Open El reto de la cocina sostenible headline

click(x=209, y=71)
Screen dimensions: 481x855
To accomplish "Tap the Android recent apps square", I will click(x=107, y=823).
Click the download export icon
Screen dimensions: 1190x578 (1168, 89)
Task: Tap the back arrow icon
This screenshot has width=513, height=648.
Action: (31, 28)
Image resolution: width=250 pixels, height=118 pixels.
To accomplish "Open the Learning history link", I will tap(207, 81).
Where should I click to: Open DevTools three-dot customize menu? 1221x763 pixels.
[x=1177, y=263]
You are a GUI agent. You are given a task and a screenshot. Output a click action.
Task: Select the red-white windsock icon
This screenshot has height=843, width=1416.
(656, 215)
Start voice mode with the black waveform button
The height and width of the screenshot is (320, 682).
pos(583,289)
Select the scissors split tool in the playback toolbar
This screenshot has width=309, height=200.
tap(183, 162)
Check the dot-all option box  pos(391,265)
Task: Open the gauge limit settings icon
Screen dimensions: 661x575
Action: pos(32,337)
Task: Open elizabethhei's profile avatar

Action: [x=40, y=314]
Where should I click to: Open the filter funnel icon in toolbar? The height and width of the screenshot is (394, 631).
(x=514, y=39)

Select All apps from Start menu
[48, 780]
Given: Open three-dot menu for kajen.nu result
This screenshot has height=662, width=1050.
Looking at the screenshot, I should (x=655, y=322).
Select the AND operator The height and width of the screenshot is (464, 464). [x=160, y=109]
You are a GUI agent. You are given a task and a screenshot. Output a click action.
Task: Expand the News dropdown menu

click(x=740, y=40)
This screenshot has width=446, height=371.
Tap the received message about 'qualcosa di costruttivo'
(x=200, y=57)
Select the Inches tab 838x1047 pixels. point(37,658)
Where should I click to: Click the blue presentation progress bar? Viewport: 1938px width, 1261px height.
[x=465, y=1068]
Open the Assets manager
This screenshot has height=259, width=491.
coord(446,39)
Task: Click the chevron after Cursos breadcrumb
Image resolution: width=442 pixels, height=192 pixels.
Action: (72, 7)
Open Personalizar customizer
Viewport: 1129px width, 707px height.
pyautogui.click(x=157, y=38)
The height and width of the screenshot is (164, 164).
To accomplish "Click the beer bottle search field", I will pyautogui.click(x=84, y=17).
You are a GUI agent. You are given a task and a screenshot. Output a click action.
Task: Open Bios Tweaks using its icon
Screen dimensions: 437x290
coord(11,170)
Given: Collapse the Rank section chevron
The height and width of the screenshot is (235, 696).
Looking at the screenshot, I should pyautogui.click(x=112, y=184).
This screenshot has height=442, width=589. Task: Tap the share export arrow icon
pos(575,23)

PROBLEM TO SOLVE | The lines in the records above that include the word "chevron" must be copied out.

SOLUTION TO THE PROBLEM |
Task: Click the chevron after Cursos breadcrumb
Given: Collapse the Rank section chevron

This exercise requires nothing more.